I happened to drive that same stretch of freeway about a half hour later, and heard the Passport Max 2 report a live radar hit using a programmed voice, matching my current location to what the system had automatically reported to its database previously. The database maintains those signal hits for one hour after they've been reported.

However, I saw many obvious false hits from the Passport Max 2. In one 10 minute stretch of driving on city streets, the Passport Max 2 got seven hits, some duplicates, of both K and X band, which I assume were errant signals bouncing around the buildings. Escort informs me that the Passport Max 2 incorporates learning behaviors to eliminate false hits, using its GPS to determine if a radar signal always comes from the same location. After repeated passes, the radar detector will stop calling out those hits that it determines are false.

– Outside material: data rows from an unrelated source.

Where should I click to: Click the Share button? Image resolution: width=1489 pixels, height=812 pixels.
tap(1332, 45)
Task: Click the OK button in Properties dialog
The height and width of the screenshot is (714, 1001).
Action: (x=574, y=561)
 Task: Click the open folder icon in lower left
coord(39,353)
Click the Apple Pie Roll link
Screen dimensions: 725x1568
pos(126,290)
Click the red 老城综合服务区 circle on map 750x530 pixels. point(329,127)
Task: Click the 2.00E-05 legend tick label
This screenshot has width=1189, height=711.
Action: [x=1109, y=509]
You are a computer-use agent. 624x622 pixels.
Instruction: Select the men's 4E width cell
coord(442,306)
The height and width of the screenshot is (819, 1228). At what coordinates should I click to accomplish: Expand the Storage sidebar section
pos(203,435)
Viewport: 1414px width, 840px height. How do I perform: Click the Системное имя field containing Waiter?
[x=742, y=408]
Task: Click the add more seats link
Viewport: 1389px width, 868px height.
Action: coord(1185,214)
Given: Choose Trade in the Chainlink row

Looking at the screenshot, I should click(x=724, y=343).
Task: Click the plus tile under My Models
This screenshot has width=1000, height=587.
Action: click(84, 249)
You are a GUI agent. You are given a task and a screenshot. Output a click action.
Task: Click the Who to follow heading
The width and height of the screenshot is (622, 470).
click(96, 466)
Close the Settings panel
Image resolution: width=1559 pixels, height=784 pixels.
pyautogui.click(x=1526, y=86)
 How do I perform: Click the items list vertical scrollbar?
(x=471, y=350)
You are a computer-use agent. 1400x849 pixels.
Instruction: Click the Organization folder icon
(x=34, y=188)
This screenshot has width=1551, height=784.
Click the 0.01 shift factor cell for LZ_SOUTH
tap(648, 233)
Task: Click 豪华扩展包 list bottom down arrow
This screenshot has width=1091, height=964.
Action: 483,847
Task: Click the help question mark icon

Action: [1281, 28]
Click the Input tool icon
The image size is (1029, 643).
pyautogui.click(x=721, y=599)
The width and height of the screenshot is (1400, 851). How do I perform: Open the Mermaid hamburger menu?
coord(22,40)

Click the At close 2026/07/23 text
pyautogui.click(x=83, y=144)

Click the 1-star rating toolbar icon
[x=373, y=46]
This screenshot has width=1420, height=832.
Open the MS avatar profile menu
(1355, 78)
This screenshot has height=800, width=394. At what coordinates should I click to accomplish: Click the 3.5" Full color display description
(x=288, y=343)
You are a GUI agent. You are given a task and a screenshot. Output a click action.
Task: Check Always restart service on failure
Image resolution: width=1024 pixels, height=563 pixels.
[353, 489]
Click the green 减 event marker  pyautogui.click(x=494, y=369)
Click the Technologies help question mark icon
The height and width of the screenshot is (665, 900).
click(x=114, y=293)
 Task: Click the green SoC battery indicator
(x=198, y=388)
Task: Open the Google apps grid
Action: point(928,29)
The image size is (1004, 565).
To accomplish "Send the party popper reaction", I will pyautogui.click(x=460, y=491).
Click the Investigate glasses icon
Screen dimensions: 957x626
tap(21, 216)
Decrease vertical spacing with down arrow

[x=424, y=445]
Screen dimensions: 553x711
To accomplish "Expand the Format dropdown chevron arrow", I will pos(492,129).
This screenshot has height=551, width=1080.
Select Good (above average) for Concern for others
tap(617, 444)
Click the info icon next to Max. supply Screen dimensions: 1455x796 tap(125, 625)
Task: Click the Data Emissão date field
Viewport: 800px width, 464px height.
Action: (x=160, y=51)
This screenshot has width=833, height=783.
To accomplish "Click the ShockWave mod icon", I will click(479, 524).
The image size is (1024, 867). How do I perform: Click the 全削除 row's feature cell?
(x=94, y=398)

The device used its voice alerts to warn me about red-light cameras, accurately calling out intersections as I approached. The app also showed icons on a map screen for these locations. As one drawback, the Passport Max 2 called out red-light cameras for surface streets when I was merely passing near or over them on a freeway.

The app itself works OK, but is limited in scope. For example, it shows a history of radar hits, but provides no details other than time and street name. It would be more useful, especially if you were pulled over for speeding, to have more information for each radar hit, such as map location and vehicle speed.

While driving with the app active, I also noticed that, like navigation apps, it drained my phone battery relatively quickly.

Escort Passport Max 2
The Passport Max 2 is bukly and somewhat obvious when attached to a windshield. Josh Miller/CNET

In sum

At $599 MSRP, the Escort Passport Max 2 is certainly one of the more expensive radar detectors on the market. Of course, if it saves you from a couple of speeding tickets, it will justify its price, or so goes the traditional argument. The device offers good detection capability, and its app connectivity is a modern touch.

However, it seems needlessly bulky. For design, I like the Cobra iRadar Atom better, which relies on its associated app as the alert interface.

Depending on where you drive, any radar detector will be more or less effective. In California, the highway patrol uses both laser and pop-up radar. While the Passport Max 2 detects laser, that type of speed measurement is instantaneous, so the detector won't be able to alert you before your speed has been recorded. Likewise, pop-up radar is usually too fast for a detector to help. In areas where law enforcement uses older equipment, the Passport Max 2 will be more useful.

Editor's note: This review has been updated to include mention of the Escort Passport Max 2's ability to eliminate repeated false radar detection hits.